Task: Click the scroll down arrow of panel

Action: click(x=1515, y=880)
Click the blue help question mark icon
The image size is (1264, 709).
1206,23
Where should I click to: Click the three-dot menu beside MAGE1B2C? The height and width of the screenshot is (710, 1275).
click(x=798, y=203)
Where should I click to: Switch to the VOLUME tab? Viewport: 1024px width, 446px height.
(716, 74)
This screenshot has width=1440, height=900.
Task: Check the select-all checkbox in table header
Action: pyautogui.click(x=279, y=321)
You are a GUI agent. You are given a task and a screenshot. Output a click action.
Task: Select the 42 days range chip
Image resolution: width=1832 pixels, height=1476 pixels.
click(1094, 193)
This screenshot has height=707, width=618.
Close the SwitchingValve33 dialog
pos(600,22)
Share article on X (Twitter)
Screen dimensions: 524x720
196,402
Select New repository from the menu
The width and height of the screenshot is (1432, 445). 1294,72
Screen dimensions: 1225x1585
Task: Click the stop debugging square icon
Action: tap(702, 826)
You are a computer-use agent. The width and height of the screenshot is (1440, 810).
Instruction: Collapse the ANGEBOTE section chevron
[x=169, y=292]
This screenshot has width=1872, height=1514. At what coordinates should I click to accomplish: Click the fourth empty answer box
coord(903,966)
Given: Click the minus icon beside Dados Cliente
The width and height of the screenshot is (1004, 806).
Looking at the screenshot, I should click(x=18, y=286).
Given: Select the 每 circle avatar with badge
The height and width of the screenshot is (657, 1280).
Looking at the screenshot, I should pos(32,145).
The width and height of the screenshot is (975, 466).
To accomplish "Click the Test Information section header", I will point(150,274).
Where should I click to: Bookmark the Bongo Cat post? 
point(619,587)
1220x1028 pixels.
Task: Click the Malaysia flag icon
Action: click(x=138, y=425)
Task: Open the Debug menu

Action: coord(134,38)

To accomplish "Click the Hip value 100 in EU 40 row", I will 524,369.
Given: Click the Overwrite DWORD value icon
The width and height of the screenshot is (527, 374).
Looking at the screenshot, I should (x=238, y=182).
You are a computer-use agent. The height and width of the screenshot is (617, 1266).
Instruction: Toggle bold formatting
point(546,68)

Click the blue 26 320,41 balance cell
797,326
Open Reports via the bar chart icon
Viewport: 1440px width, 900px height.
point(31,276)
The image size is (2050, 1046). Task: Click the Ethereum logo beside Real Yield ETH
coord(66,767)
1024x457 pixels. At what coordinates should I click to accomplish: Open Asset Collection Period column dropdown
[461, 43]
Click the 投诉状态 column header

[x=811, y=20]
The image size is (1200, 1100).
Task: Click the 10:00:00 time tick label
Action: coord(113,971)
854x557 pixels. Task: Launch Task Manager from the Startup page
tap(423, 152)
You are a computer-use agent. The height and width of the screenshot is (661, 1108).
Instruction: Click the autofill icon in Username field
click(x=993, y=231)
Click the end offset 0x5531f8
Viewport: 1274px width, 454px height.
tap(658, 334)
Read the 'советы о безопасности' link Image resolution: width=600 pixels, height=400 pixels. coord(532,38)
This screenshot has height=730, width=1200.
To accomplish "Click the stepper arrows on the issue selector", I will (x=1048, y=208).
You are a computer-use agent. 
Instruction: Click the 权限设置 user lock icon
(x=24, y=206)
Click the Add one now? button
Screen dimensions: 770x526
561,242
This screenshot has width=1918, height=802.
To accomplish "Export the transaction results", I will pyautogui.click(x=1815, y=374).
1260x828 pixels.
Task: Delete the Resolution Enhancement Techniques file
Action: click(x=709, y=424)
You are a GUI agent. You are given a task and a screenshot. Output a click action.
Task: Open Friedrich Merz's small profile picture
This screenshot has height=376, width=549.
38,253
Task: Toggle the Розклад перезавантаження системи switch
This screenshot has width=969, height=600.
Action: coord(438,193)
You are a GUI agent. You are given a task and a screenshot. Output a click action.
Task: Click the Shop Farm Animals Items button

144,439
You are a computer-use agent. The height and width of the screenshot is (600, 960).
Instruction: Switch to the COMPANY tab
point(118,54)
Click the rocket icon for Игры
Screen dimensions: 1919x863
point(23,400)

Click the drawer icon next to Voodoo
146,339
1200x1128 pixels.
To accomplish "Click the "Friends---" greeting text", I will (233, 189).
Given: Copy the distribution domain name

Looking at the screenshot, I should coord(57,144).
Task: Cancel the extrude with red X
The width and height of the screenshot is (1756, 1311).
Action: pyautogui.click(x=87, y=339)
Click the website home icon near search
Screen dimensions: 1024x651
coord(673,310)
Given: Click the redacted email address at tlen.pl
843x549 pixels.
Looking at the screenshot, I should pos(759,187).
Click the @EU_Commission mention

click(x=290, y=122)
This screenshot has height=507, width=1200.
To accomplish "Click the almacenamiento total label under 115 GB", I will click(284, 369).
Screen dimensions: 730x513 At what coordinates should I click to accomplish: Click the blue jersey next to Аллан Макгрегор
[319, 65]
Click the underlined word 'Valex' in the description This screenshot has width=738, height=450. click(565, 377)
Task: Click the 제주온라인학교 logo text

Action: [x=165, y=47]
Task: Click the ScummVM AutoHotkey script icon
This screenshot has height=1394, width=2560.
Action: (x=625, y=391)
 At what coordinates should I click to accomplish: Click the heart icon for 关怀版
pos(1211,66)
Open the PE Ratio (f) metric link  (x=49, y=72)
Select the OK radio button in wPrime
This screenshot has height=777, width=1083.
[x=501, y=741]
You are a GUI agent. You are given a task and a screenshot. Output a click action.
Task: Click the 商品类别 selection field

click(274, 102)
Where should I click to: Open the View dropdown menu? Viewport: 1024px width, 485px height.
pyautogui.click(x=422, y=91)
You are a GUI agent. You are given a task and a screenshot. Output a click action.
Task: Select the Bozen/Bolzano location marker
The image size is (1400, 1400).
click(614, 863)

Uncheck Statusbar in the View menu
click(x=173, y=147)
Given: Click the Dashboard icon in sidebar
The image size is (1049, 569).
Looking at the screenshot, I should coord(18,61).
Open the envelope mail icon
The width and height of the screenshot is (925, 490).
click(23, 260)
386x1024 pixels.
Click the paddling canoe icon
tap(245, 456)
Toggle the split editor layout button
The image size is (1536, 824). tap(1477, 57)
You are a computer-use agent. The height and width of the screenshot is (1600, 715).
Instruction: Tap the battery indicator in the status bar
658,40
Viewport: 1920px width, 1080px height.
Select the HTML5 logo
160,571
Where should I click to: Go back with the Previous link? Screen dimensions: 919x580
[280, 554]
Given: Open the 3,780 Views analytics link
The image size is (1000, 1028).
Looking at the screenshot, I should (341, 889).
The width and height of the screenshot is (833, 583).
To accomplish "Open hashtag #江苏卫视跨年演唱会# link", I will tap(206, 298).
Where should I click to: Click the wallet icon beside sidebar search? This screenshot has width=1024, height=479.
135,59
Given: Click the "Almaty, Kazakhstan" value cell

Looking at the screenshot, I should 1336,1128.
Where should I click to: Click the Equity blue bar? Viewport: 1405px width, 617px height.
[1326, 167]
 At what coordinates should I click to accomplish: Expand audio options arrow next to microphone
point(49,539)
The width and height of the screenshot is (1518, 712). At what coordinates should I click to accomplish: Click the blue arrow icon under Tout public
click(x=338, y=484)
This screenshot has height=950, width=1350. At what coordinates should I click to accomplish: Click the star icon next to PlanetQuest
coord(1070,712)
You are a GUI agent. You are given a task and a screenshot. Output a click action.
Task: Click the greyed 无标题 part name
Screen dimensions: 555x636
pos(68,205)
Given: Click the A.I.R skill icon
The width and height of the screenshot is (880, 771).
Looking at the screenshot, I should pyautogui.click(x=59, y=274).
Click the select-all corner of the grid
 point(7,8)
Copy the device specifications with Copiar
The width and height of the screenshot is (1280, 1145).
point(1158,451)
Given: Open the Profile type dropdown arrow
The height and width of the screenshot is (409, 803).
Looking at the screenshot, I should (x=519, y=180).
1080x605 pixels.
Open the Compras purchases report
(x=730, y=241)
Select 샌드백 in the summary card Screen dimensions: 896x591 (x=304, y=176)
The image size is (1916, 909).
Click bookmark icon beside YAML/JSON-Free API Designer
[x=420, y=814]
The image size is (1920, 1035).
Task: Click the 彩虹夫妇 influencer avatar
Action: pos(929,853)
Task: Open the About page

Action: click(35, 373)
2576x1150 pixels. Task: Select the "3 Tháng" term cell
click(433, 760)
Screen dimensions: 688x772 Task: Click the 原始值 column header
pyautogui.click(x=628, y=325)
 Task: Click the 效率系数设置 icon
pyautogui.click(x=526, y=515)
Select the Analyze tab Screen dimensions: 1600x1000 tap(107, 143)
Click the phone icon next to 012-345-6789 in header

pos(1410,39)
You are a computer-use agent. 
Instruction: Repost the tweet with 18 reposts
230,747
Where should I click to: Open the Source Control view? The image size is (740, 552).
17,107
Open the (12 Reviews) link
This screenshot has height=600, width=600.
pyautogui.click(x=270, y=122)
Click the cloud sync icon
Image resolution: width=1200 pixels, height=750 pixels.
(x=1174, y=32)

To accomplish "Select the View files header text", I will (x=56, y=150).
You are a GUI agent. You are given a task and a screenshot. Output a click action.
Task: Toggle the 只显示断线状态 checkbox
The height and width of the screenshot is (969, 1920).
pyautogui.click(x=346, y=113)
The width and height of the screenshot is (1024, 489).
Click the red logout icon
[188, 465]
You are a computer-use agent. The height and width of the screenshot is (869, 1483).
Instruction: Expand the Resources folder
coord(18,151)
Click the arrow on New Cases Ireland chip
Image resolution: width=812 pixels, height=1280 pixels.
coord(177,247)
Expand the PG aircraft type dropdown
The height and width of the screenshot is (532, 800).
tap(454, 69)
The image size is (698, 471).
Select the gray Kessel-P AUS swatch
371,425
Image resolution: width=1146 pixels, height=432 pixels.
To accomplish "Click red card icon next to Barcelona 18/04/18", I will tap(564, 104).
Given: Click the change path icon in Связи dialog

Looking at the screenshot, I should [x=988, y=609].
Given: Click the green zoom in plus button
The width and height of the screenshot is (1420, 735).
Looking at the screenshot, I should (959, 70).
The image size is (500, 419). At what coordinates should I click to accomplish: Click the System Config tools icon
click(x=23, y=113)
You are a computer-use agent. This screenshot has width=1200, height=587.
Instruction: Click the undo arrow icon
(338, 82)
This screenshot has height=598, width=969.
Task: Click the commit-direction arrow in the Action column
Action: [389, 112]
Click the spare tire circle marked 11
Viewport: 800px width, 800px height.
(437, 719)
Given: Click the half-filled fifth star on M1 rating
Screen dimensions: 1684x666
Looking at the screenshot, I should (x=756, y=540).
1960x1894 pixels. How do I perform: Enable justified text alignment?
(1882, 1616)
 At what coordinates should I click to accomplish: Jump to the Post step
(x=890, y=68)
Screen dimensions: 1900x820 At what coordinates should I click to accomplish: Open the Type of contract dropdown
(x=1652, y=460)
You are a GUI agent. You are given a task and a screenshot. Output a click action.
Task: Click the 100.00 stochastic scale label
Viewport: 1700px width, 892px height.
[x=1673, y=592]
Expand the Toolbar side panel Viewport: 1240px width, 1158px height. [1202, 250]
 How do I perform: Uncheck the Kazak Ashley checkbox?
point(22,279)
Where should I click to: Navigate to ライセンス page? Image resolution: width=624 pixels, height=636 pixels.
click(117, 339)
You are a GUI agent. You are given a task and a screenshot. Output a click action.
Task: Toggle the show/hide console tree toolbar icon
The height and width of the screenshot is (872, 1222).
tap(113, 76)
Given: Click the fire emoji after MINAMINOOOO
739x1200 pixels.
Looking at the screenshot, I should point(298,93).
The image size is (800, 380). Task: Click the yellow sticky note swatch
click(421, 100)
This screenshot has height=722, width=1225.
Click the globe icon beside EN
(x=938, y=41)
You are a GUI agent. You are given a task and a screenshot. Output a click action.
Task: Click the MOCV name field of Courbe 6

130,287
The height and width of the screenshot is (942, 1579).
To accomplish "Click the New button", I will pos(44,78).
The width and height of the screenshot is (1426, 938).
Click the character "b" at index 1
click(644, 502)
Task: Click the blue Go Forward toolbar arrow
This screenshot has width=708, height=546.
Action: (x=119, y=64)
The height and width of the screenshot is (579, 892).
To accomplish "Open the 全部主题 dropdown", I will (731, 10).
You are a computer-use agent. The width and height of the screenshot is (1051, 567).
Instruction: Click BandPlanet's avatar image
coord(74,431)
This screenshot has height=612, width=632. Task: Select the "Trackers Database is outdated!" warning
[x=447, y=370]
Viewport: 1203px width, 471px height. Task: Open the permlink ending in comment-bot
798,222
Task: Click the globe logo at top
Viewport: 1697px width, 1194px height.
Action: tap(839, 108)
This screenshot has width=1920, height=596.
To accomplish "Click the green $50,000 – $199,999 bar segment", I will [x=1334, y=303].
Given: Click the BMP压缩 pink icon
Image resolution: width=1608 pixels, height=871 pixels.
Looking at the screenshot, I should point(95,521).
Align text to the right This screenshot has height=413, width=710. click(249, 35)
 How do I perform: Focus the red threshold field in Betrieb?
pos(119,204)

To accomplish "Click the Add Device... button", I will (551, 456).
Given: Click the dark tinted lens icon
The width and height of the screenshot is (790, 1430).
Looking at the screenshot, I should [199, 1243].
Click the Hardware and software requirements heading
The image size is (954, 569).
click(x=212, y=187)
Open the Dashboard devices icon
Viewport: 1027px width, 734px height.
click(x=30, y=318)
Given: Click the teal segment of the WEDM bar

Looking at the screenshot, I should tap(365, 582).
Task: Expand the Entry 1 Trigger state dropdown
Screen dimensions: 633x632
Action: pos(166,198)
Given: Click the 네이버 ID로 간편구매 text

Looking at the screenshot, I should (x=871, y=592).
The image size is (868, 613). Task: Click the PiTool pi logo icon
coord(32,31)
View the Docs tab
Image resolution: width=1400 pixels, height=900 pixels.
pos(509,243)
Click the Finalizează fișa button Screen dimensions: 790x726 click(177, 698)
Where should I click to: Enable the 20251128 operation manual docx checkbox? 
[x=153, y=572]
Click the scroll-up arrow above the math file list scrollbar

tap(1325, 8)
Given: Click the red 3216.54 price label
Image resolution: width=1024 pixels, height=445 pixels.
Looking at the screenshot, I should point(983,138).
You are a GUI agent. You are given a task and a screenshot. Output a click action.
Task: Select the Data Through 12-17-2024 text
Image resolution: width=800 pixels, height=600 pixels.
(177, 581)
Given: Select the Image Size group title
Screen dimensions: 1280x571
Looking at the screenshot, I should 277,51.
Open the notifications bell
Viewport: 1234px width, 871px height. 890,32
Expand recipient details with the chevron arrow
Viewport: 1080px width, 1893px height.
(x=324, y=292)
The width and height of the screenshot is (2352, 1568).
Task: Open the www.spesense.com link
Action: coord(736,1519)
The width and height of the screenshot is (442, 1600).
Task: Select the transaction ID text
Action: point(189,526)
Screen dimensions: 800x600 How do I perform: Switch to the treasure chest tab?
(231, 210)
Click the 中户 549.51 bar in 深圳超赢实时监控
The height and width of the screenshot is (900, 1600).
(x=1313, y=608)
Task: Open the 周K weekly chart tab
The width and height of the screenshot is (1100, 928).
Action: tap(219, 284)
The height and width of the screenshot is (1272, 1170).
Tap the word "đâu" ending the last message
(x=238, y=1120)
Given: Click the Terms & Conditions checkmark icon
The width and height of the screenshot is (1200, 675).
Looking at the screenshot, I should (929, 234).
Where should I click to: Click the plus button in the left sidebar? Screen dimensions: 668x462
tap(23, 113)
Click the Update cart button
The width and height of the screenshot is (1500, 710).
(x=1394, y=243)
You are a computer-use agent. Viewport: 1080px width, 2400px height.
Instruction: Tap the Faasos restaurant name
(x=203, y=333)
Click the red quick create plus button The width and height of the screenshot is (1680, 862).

_____

Your objective: In the data above, retype exactly and only the lines between the one holding "Instruction: Click the 权限设置 user lock icon" and the one holding "This screenshot has width=1918, height=802.", inclusive.

Finished exercise:
Instruction: Click the 权限设置 user lock icon
(x=24, y=206)
Click the Add one now? button
Screen dimensions: 770x526
561,242
This screenshot has width=1918, height=802.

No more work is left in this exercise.